_Input material:_
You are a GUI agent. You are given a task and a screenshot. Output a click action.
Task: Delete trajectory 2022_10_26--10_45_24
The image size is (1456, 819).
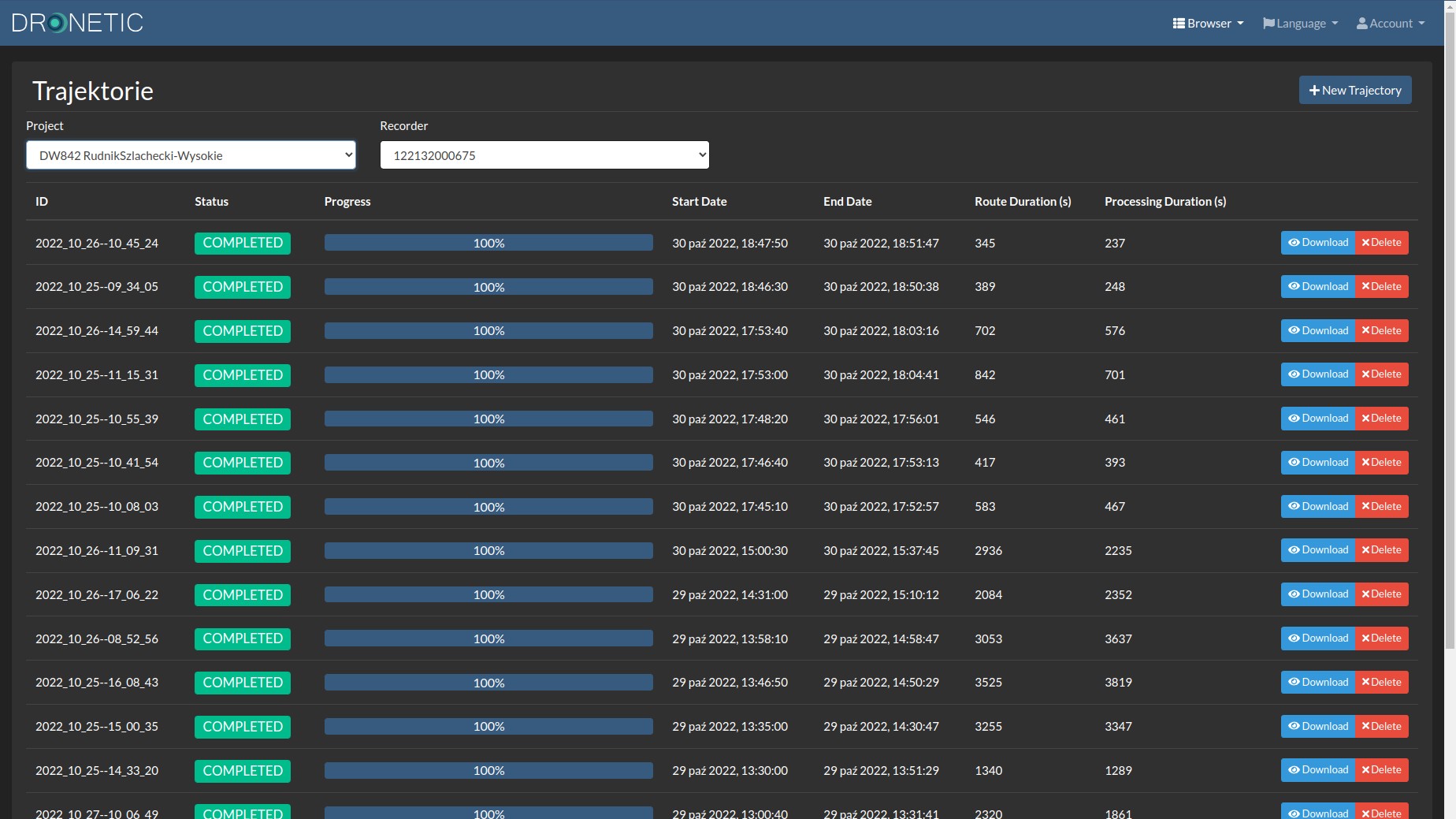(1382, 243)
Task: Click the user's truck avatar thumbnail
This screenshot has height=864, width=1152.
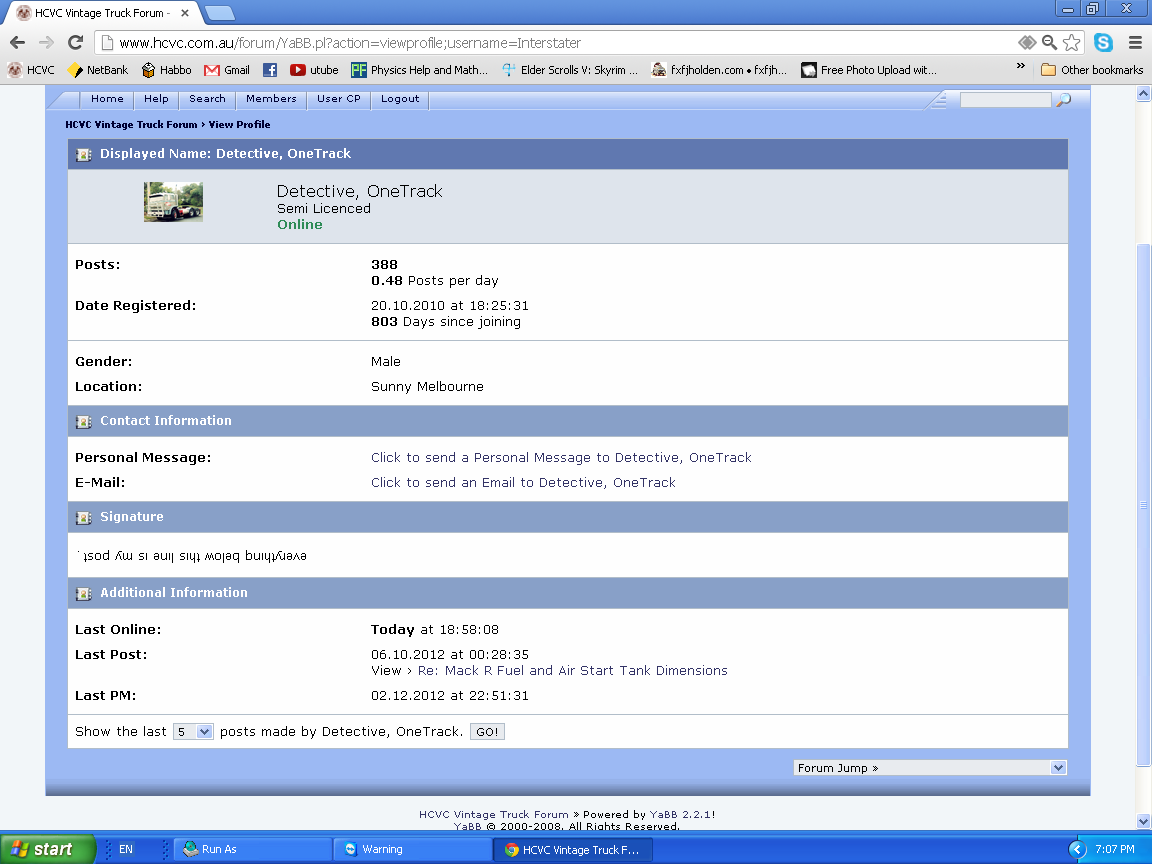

_Task instructions:_ Count the lines of the listing above that contain the word "screenshot", and give only the total.

_Answer to the exercise:_ 2